Origin of “may” in metta meditation

I ran into a question on Sam Littlefield’s twitter which intrigued me. “Does anyone know the origin of why Buddhists use the word “may” in so many prayers? (Eg. “may all sentient beings be happy”)”

i experience a deeply “right” feeling with the mental fabrication of “may” but perhaps there is more in pali, or in anthropology regarding metta meditation or other practices using a “may all” + ultimate well being meditation?

The DIY Do It Yourself aspect is suggested and respected imo by “may”.

:slight_smile: May all be happy, peaceful, and ultimately liberated.


The Pali uses the “imperative” case in such contexts, having the sense “please do”, “do”, “may it be”, etc.

The imperative case commonly is indicated with the ending -tu, which you may recognize in such contexts as:

  • sukhī hotu “May you be happy”
  • bhavatu sabbamaṅgalaṁ “may you have all blessings”
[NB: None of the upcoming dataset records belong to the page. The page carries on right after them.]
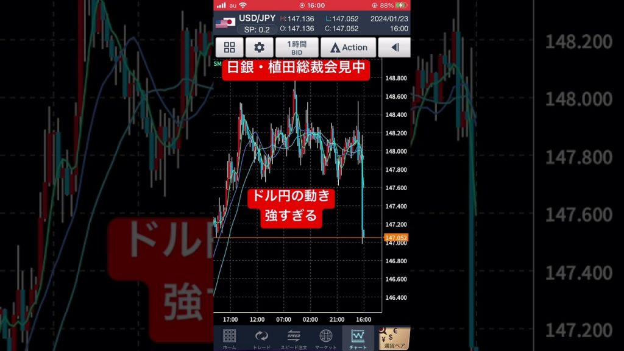This screenshot has height=351, width=624.
Task: Tap the battery icon in status bar
Action: tap(401, 5)
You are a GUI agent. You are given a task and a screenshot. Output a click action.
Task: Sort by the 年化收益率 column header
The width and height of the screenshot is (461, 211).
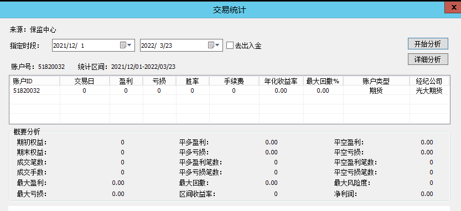281,81
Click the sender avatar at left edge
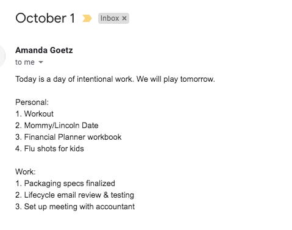Screen dimensions: 292x230 click(2, 56)
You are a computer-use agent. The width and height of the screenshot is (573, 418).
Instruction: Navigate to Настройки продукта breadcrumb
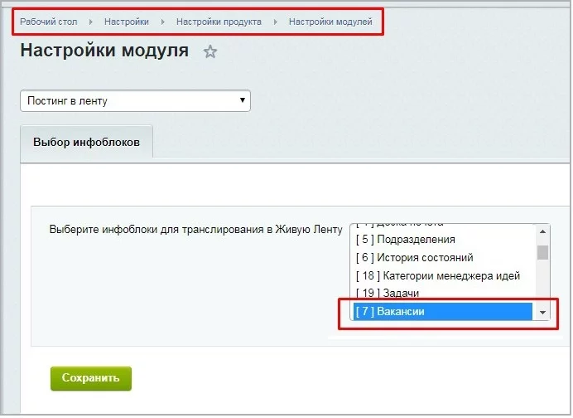pyautogui.click(x=219, y=21)
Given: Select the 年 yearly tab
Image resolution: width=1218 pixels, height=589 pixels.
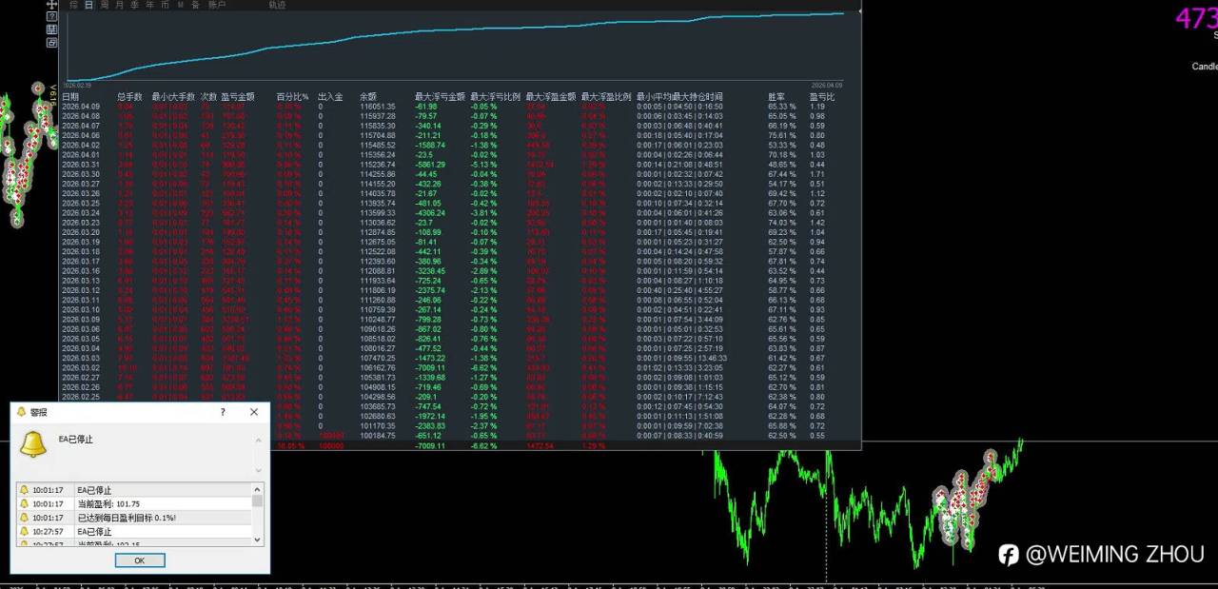Looking at the screenshot, I should (149, 5).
Thank you very much, Bhante.

:slight_smile: i do not really know what my mind will do with this, but i see some “rabbit tracks” to follow. Modal verbs; epistemic modality vs dynamic modality vs deontic modality… It has been some decades since i studied (somewhat lightly) some linguistics especially regarding what were called “speech acts”.

i may be abusing the jargon of grammar or linguistics, i hope there is no offense taken by any linguists and scholars here! (Thank you all for your work.) There is a pleasant tickle for me in curiosity and the stimulation of concepts involving self, identity, intention, … and maintenance / manifesting of metta, as perhaps a natural path towards liberation.

Perhaps i would not find those introductions to pali grammar as dry as i feared they must be!